HK Artikel vom 31.03.2023

Sebastian Plath hat den Mittagstisch gegründet, der mittlerweile ein Treffpunkt für 120 Menschen ist, die durch das übliche gesellschaftliche Raster fallen. Angefangen hat er in einem Bushäuschen.

Halle (upo). „Als ich im September 2009 nach Halle kam, hat mir die Kirchengemeinde viele Freiheiten gegeben“, erinnert sich Sebastian Plath. Der Gemeindepädagoge berichtete im Ausschuss für Gesundheit, Soziales und Generationen über die Entwicklung des von ihm organisierten Mittagstisches und darüber, dass auch in einer Kleinstadt nicht alles eitel Sonnenschein ist.

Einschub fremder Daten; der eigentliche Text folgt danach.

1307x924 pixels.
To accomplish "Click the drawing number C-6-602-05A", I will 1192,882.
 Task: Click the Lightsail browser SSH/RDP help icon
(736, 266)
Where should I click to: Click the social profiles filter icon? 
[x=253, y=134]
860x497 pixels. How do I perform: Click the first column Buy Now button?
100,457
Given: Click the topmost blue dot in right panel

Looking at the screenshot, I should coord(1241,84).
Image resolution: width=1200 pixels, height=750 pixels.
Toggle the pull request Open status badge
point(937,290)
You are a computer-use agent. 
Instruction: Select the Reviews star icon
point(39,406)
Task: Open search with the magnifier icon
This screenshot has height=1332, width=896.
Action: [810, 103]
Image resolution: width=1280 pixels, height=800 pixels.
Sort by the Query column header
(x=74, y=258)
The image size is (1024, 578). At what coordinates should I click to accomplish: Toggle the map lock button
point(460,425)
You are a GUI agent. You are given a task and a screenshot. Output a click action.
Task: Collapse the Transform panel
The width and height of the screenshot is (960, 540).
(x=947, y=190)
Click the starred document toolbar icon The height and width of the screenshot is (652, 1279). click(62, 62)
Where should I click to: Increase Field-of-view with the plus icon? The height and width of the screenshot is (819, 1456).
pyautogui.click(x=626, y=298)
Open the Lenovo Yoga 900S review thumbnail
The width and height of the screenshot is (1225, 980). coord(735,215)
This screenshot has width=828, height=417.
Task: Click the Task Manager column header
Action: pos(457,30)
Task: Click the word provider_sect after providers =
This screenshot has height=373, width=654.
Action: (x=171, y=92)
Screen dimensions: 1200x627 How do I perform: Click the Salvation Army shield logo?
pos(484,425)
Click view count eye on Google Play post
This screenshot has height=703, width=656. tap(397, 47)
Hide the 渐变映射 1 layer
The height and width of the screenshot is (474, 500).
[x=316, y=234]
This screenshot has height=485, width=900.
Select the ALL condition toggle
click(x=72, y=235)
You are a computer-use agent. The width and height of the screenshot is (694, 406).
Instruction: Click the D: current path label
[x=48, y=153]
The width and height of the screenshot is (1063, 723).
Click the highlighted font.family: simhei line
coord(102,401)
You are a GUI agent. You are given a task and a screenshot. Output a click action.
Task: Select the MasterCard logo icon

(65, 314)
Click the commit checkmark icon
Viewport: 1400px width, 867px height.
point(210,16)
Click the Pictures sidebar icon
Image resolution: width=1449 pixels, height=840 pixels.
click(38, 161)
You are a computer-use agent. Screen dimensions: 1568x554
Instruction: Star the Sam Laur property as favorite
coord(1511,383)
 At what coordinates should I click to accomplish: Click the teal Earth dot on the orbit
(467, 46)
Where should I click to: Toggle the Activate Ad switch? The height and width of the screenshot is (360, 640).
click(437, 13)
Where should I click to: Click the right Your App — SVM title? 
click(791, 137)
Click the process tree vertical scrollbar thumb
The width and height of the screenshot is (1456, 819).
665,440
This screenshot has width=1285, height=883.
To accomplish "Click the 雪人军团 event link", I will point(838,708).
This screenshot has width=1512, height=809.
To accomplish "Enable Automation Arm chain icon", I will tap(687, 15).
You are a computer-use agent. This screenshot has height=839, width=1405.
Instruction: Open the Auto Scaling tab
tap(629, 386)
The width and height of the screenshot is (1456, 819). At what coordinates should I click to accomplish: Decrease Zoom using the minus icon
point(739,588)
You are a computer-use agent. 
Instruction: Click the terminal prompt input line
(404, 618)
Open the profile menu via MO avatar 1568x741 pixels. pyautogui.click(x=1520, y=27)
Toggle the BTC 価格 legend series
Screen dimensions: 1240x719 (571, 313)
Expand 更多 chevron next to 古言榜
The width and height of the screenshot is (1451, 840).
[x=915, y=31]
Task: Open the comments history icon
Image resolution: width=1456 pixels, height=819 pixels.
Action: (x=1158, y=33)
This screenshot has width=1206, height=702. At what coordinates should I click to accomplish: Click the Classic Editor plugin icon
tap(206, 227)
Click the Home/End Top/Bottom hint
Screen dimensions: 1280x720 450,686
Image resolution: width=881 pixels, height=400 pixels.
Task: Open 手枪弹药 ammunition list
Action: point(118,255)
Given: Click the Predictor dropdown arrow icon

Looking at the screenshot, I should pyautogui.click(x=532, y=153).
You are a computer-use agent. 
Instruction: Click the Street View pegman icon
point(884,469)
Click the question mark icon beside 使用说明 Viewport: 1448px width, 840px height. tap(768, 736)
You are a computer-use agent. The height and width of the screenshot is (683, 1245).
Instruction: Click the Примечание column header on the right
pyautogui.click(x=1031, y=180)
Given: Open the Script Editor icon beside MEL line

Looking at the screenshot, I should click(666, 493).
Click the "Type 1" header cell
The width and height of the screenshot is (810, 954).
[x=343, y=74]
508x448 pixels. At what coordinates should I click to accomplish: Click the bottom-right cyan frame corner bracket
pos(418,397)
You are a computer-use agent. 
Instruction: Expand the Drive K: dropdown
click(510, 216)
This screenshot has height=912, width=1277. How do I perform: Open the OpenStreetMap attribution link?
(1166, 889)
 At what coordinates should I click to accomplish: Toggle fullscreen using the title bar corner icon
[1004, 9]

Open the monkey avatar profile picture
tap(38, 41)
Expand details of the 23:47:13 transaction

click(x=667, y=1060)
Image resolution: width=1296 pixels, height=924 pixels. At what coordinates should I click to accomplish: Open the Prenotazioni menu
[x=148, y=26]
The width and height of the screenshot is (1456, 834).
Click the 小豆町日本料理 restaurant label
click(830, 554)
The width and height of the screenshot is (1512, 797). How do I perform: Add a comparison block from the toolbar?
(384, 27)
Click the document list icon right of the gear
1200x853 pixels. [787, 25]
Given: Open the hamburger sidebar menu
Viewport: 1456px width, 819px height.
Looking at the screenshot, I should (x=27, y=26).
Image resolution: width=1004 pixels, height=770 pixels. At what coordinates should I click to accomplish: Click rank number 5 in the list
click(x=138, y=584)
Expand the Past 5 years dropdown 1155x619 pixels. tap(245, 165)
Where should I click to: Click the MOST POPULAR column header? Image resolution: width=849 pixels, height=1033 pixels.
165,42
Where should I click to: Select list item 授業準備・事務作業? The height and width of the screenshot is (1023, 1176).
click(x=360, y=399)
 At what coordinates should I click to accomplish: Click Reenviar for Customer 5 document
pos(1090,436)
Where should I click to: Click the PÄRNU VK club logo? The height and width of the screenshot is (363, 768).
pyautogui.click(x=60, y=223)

Niemand blieb an der Haltestelle

„Ich fragte damals im Rathaus, worum man sich kümmern könnte“, erinnert sich Plath. Da er von dort keine Ideen bekam, entschloss er sich, einfach mal zum Bahnhof zu gehen, um mit den Menschen zu reden, die dort im Bushäuschen waren. „Ich habe mich reingesetzt, und alle haben zugehört. Bis auf eine Person, die war zu betrunken“, sagt Plath.In der Folge kam er jeden Donnerstag vorbei, nach ein paar Wochen war das Eis gebrochen. „Die Menschen haben mir erzählt, was los ist“, sagt Plath. Sie berichteten von ihren Sorgen, von Sucht, Arbeitslosigkeit und Obdachlosigkeit. Und es fühlte sich gut für sie an, dass ihnen endlich mal wieder jemand zuhört. „Im Sommer 2010 zogen wir dann ins Martin-Luther-Haus um“, erinnert sich Plath. Dies war die Geburtsstunde des Mittagstischs, wie er in heutiger Form noch angeboten wird. „Zu den Stammgästen zählten 15 Personen. Alle waren aus dem Bushäuschen hierher gekommen. Hätte nur einer gefehlt, wäre ich zurück zum Bahnhof gegangen“, sagt Plath. Er wollte niemanden zurücklassen, auch wenn der Lauf der Dinge dies in der Zwischenzeit übernommen hat. „Heute leben nur noch zwei von ihnen, die anderen sind gestorben“, sagt Plath. Grundregel bei dem Treffen, das zunächst freitags und mittlerweile in 52 Wochen pro Jahr mittwochs von 11 bis 14 Uhr stattfindet, ist: Kein Alkohol und keine Zigaretten. Aktuell kämen 80 bis 120 Menschen pro Woche, um gemeinsam zu reden und um eine warme Mahlzeit zu erhalten. Um die Besucher kümmern sich 27 Ehrenamtliche, die mittwochs von 8 bis 15.30 Uhr mithelfen. „Es ist unglaublich, was Menschen von sich erzählen. Sie haben sonst keinen mehr, der ihnen zuhört“, sagt Plath. Er erlebt, wie Menschen die Kurve kriegen, einen Neuanfang wagen und ebenso, wie alte Bekannte wieder auftauchen, weil die Sucht stärker war oder das Schicksal die Wende zu einem besseren Leben versperrt hat. „Wir wollen einfach nur da sein, wir können keine schnelle Lösung liefern“, sagt Plath.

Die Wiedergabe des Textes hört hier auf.